> [What you should do] All lines from the one bearing "The height and" through the end of the data below must be printed exactly as they stand, with pictures removed.

──────── Source information

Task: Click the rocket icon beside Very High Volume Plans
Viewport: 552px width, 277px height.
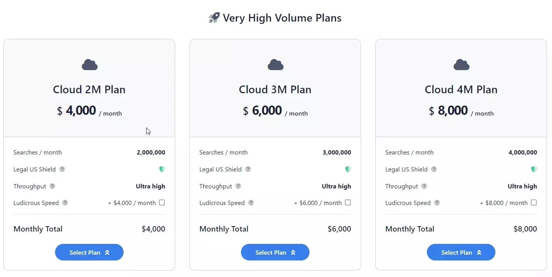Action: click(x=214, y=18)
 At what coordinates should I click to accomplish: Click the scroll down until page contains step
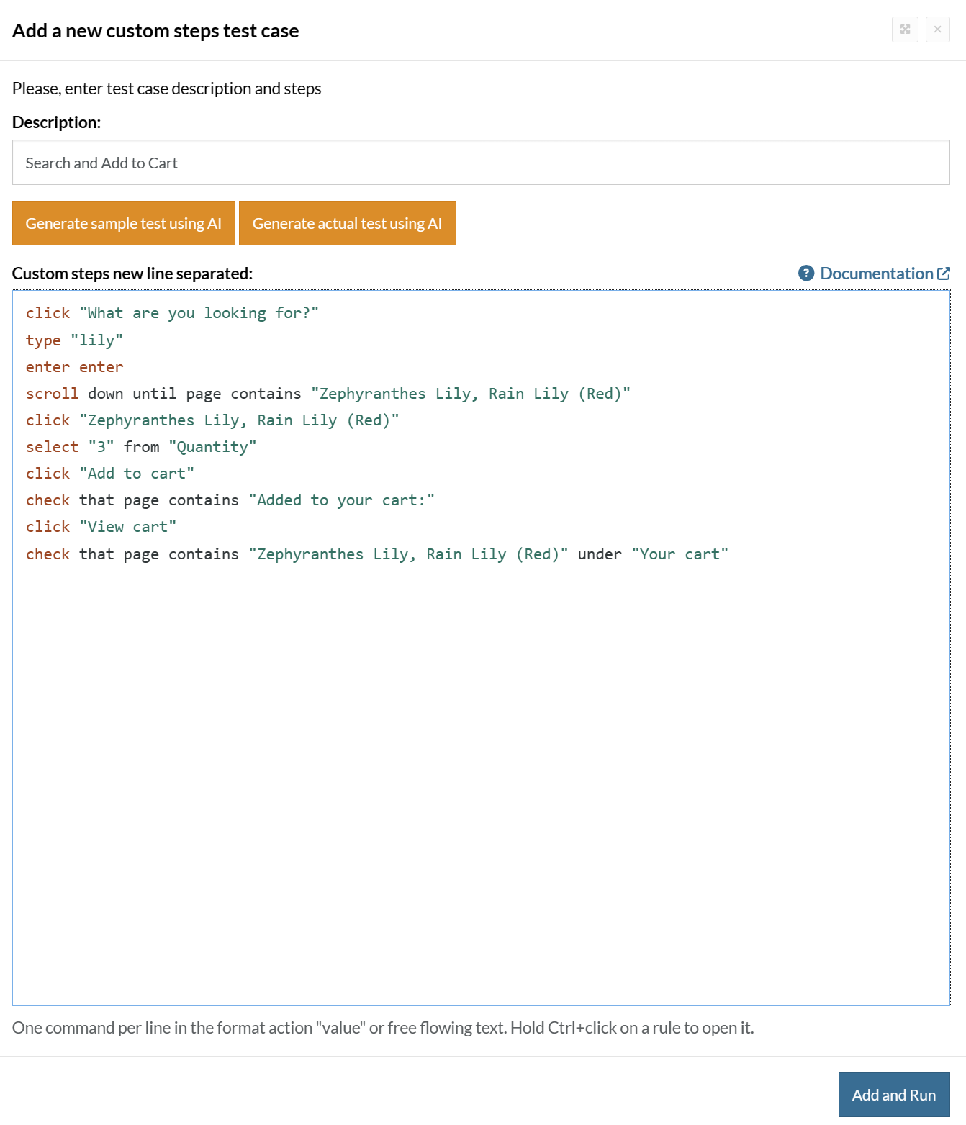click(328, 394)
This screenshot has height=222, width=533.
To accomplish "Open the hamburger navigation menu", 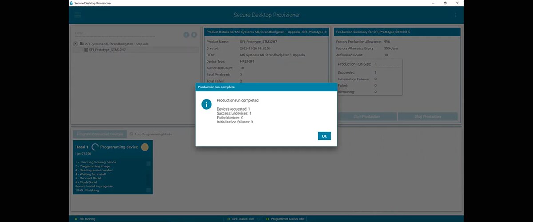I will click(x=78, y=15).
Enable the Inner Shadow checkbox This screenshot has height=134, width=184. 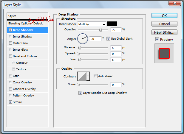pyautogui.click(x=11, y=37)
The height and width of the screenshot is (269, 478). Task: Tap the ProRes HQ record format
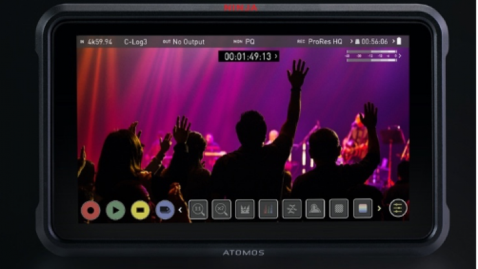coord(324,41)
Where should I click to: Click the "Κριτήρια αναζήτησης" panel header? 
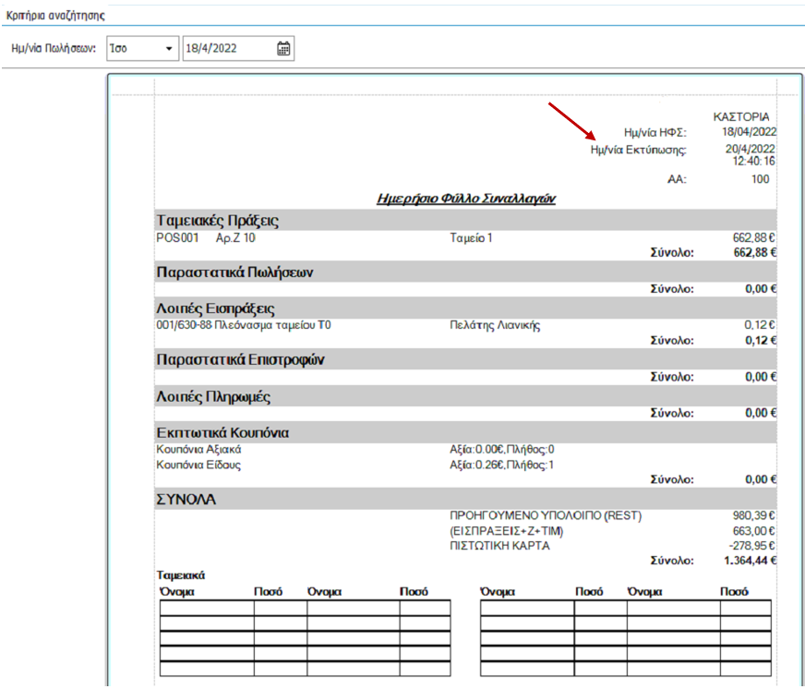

────────────────

> [Task solution]
The height and width of the screenshot is (269, 478). Task: Tap the ProRes HQ record format
coord(324,41)
Where should I click to: Click the "Κριτήρια αναζήτησης" panel header? 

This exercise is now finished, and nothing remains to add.